Arnold Schwarzenegger's sad-sack return Arnold Schwarzenegger in "The Last Stand"

So I just saw the latest Arnold Schwarzenegger movie, “The Last Stand,” in which the 65-year-old one-time bodybuilding champ tries to stage yet another messy, jokey, meta-style comeback. This is a role very much in the mode of Clint Eastwood or Sylvester Stallone – in fact, I kept thinking that Eastwood must have made this film, sometime around 1997 – with Schwarzenegger playing a small-town Arizona sheriff forced to go mano a mano, under exceptionally unlikely circumstances, with an escaped Mexican drug lord. It’s one of those mixed-up Hollywood pictures that has too much going on: It tries to protect the action-hero status of its visibly enfeebled star and it has Johnny Knoxville of “Jackass” in a moronic supporting role and the story doesn’t make any sense and it’s the American debut of whiz-kid Korean action filmmaker Kim Jee-woon (for you film-festival geeks, he made “I Saw the Devil” and “The Good, the Bad, the Weird”).
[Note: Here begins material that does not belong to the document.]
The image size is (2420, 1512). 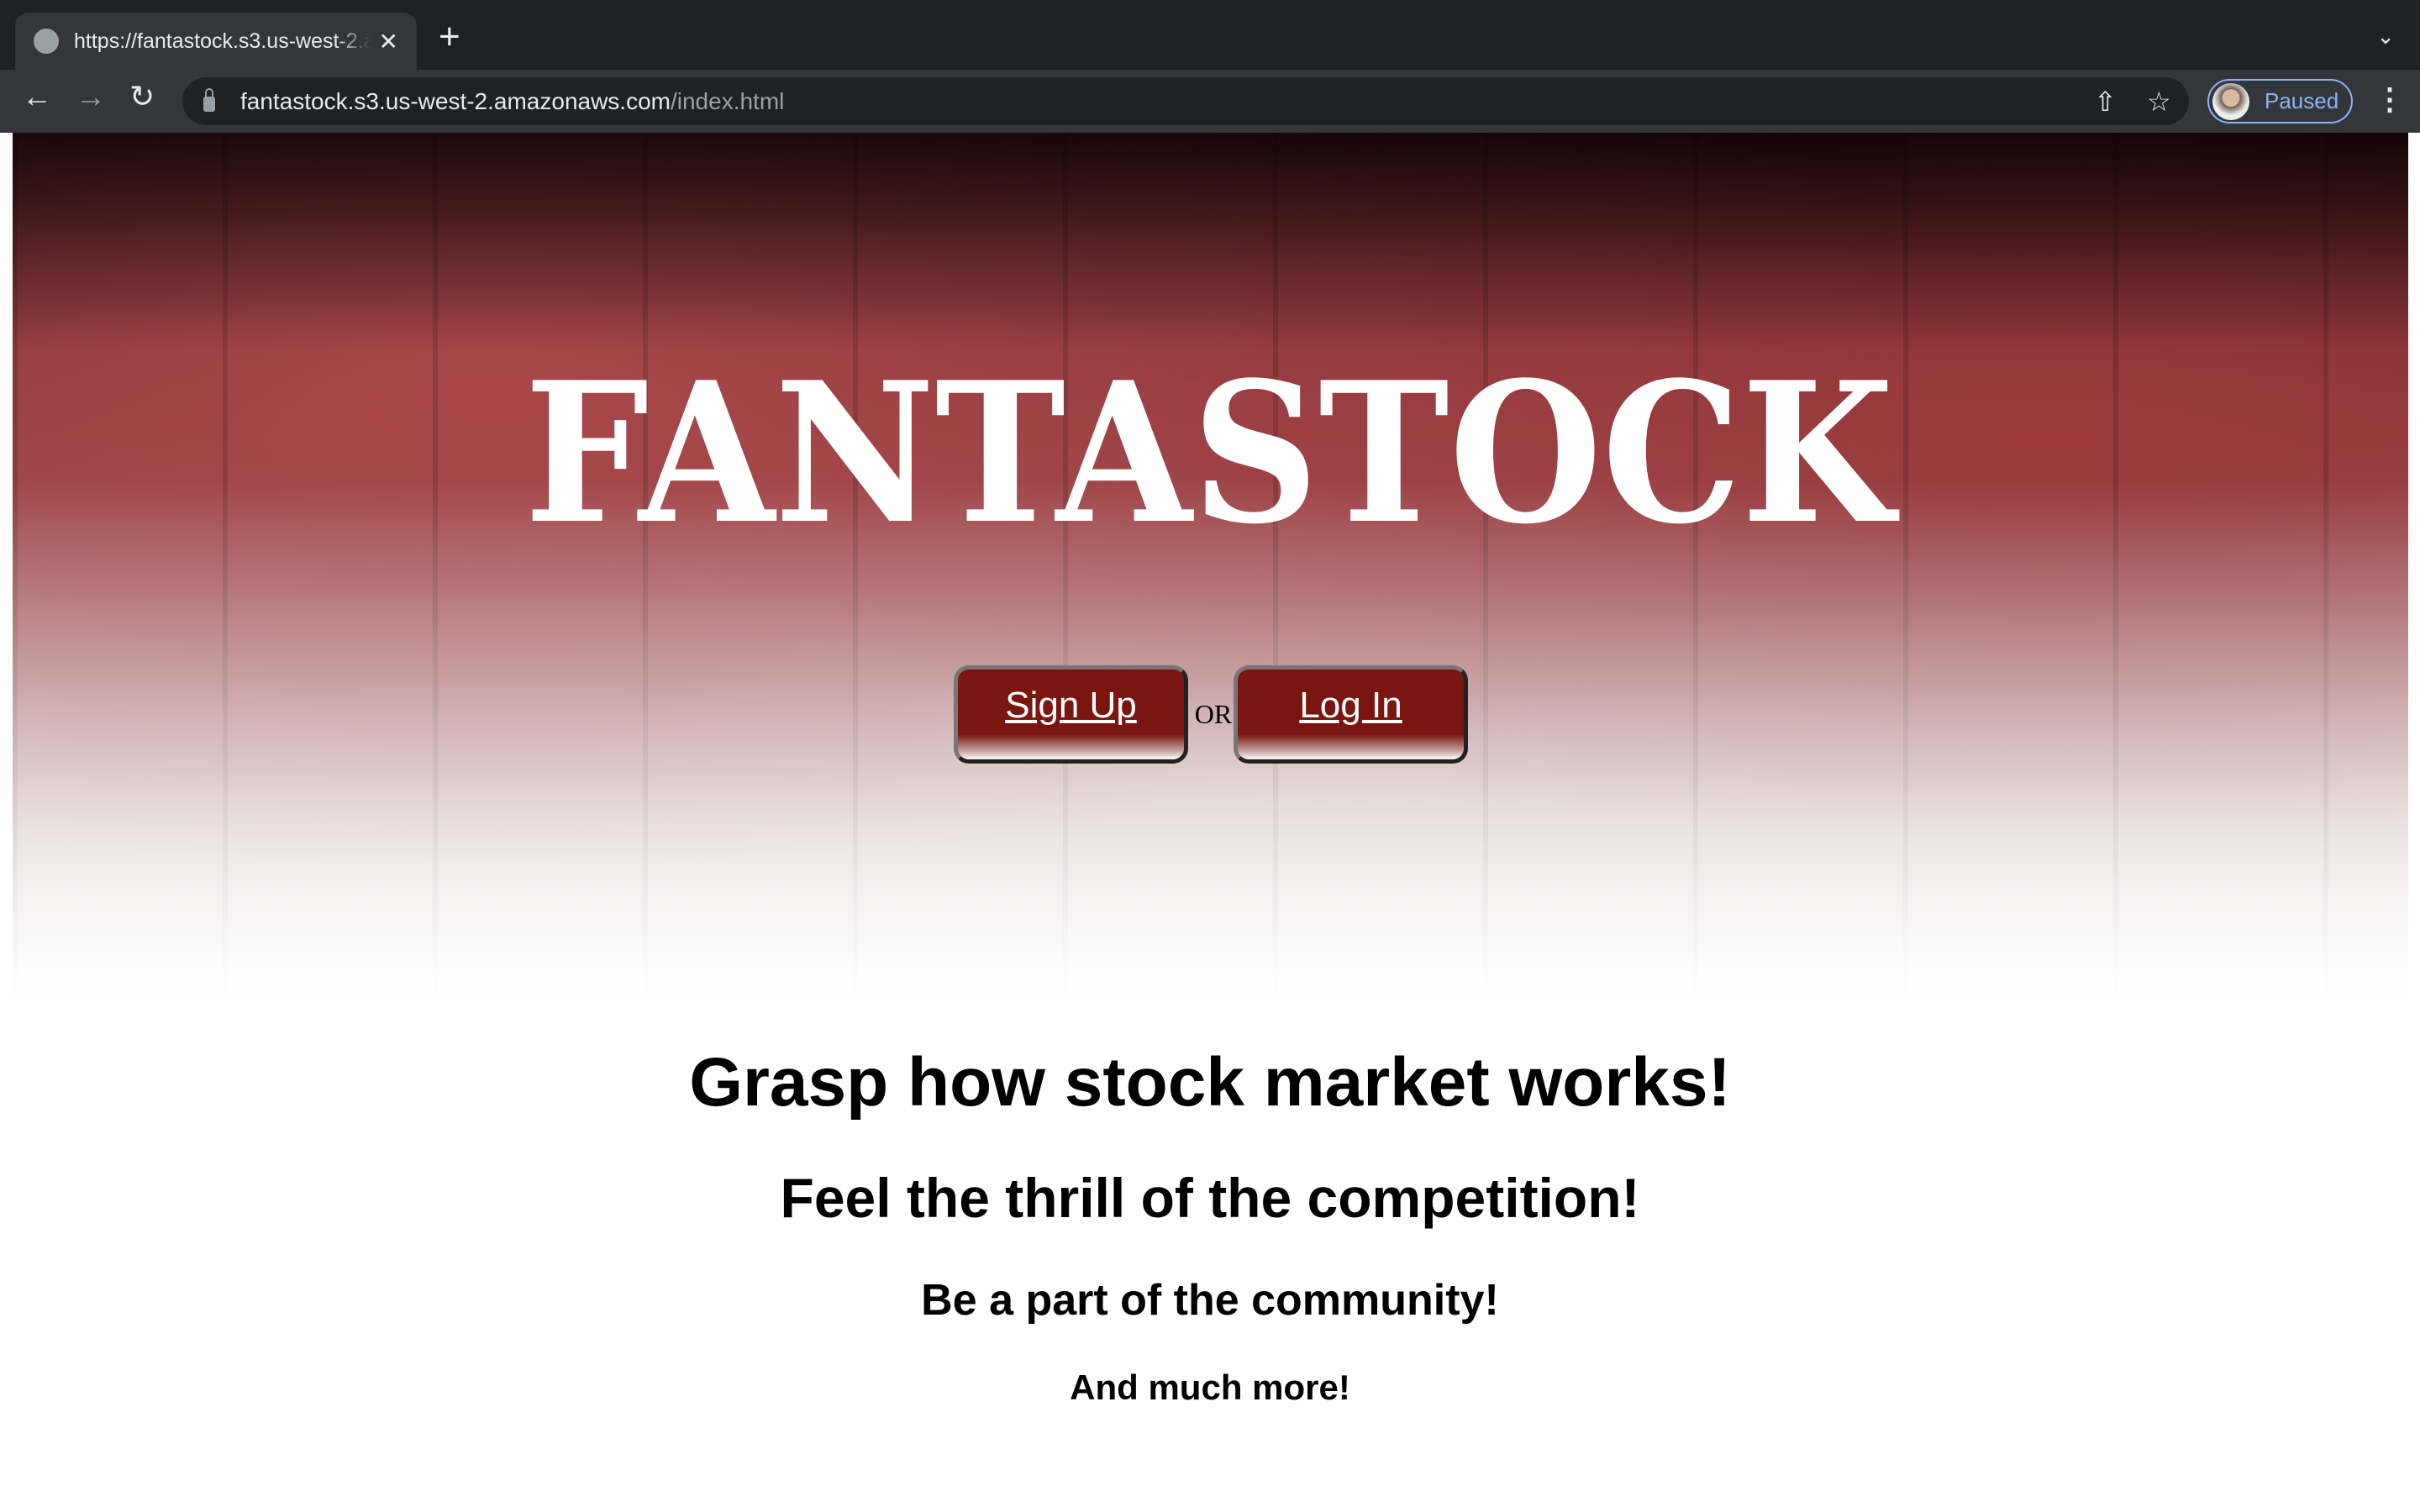 What do you see at coordinates (2390, 99) in the screenshot?
I see `menu-dots-icon: ⋮` at bounding box center [2390, 99].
So to call this a good movie is really a stretch; it’s more like 38 percent of a good movie. But it probably has just enough dumb fun and pointless violence and car chases to seem like a highly viable option for large numbers of people this weekend. Anyway, by this point Schwarzenegger is like an old friend who’s run a bit to seed, and who can resist that? If anything, his acting has gotten worse, which may have to do with whatever work he’s had done on that big Austrian rural rock formation he calls a face. He obviously isn’t quite the imposing physical specimen he used to be, has had some health problems and doesn’t look all that great. But you know exactly what you’re going to get with Arnold, which is ass-kicking, one-liners and a general lack of self-seriousness. Wherever and however he learned it, Schwarzenegger has always had a genial arrogance that audiences eat up: He’s gettin’ paid, he hopes we’re having fun, and he feels no need to pretend that it’s art.



Then I went home and had the weirdest dream! I dreamed that Schwarzenegger, of all showbiz people, had bailed out of his fading Hollywood career and gone into politics, during the nitrous-oxide boom years of the Bush administration. I know this sounds nuts, but in my dream he actually got elected governor of California twice, the first time in a crazy special election that cost the taxpayers of that perennially strapped state tons of extra money. Here’s the part of my dream that was weirdly almost like reality: While Schwarzenegger remained personally popular as governor, his attempts to enact a right-wing agenda totally failed, and he ended up as a bland bipartisan administrator with a failing marriage who was diminished and defeated by the inexorable realities of politics, no more able to prevail over lobbyists and entrenched interests and legislative gridlock than anybody else. He actually wound up being replaced — in my dream, of course — by Jerry Brown, the one-time Governor Moonbeam of my California childhood. (I was actually Brown’s editor for a little while, when he wrote an opinion column for Spin magazine in the late ’90s, and that was kind of weird, I can tell you. But I digress!)

If this bizarre fantasy were actually real, instead of my brain’s response to a late-night hamburger and that second can of Genesee Cream Ale, it would make the Arnold Schwarzenegger of 2013 a strange and pathetic figure, with his political career over and his days of box-office supremacy long in the past. “The Last Stand” really isn’t much of a movie, with its rote supporting roles for Forest Whitaker (as an FBI honcho), Eduardo Noriega (as the sinister Sinaloa mobster, behind the wheel of a souped-up Corvette show car) and Luis Guzmán (as Arnold’s lovable but hapless sidekick). But Schwarzenegger’s resolute performance in its capable shoot-‘em-up scenes embody the wizened, third-act-of-life defiance that Americans always love. (You just watch: Freakin’ Lance Armstrong, the lying-est cheater of all time, is gonna be dispensing sage advice to young people on TV inside of a year.) It’s almost as if a titanic, unstoppable wave of celebritude had crested, broken and receded, leaving behind a cheerful, elderly Austrian muscleman to make B-grade action movies for people to watch in January.